First of all, thanks Tim for your reply.
Tim Holloway wrote:Just to be clear, I'm taking it as a given that you're NOT attempting to do any sort of threading here, that these are, in fact, multiple concurrent client requests. Because although it may not be apparent, most of the business logic in a Spring Boot app runs under a Servlet or JSP and both of those are absolutely forbidden to spawn threads.
Correct, I'm not starting manual threads anywhere: anyway, concurrent requests handling very same object may happen. The whole scenario is that
before I optimized @Service code responsible to handle the business transaction, an user had to wait about 1.5 minutes (!!) before the transaction completes. Somehow, an user managed to execute the very same request twice in a really short time (we actually think that the web UI allowed them to execute some kind of double click). The result was: whole transaction executed twice.
Tim Holloway wrote:
As far as database locking goes, my understanding of Optimistic Locking in JPA is that before an update is posted the JPA infrasstructure does a fetch of the affected record(s) and checks to make sure no one has modified them elsewhere, throwing an Exception if they have. Been there/done that.
My own database logic, which I've often mentioned elsewhere on the Ranch has essentially 3 layers.
* The Entity Layer, which (surprise!) defines the table and View Entity classes.
* The DAO Layer, which is primarily concerned with CRUD and finders for individual tables, or tightly-bound parent-child table pairs. Lately Spring Data's repository feature has supplanted a lot of the brute-force logic for me.
* The Service Layer. This layer works on a "working set" of related records (a directed graph). It detaches the graph from the JPA system before returning a fetched set to the higher levels of the app and it re-attaches (merges) when the business levels request a Service method to update the datastore. The Service layer delegates its dirty work to the DAOs.
Both the Service Layer and DAO layer classes are marked @Transactional,wwhere the DAO transactions get adopted into the transaction of the service that uses them (I forget the exact name of that option, though).
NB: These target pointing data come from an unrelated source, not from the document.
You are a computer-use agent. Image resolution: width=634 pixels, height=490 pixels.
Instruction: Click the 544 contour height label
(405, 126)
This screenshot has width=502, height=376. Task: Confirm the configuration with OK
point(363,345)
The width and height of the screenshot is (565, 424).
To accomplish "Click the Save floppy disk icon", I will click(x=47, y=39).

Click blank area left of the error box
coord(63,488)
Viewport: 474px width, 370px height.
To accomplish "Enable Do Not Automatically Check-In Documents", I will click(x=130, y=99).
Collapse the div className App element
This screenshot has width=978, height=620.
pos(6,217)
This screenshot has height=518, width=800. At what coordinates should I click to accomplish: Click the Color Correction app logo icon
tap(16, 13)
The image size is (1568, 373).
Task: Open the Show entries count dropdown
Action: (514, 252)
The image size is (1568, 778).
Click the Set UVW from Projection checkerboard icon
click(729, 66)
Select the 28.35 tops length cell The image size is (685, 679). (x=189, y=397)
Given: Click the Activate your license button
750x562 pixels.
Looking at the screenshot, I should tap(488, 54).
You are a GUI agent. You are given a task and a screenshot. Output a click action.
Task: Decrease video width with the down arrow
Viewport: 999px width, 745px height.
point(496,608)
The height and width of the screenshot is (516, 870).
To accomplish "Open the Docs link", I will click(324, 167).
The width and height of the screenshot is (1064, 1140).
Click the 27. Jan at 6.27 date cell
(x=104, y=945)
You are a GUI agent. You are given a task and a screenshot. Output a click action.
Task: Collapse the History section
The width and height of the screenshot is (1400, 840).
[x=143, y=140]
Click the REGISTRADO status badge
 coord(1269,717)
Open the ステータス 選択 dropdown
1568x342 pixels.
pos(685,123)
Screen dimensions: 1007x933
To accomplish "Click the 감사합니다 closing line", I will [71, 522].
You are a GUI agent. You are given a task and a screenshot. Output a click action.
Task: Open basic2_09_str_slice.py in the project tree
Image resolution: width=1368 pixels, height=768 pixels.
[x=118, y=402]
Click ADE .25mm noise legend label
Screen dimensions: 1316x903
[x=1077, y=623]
I'd say it's a textbook solution...
Tim Holloway wrote:
Once a Service is bound in a Transaction, it will either queue behind other Transactions or throw a locking Exception if it cannot otherwise resolve matters. In the case of a lock exception, the service is going to have to re-think its own changes to whatever Entities had conflicting requests and resolve them before trying again. Which sounds intimidating, but isn't something I've had many problems with.
Well, this should depend actually on isolation level of the transaction, but i don't think it it's enough to prevent lost updates without some kind of checking on data. Suppose two distinct transactions are trying to perform some kind of action on a given entity at the same time: a possible scenario is the following:
a) Tx A tries a SELECT FOR UPDATE on entity and gets the lock;
b) Tx B tries a SELECT FOR UPDATE on the same entity and waits for some time before getting a Locking Timeout or something similar;
c) Tx A commits the transaction and releases the lock
d) Tx B is granted the lock on the entity, and commits, overriding data set by transaction A.
At the very end, one needs to
thread some business transactions as not-repeatable, and to use some property (a status of the entity, for example, to mark it as "processed"), but this not a job that a framework may accomplish by its own. A solution may be to throwing a LockingException immediately, and rollback the transaction.
Anyway my question was about a pattern to follow whenever you cannot add a @Version attribute to an entity for any reason. The approach I followed was to use an "OptimisticLock" entity which unique key is derived by the actual entity being persisted, and work on @Version field of the wrapping an OptimisticLock.
To be honest, I think that is the entity design is flawed and it would be wise to fix it before it's too late.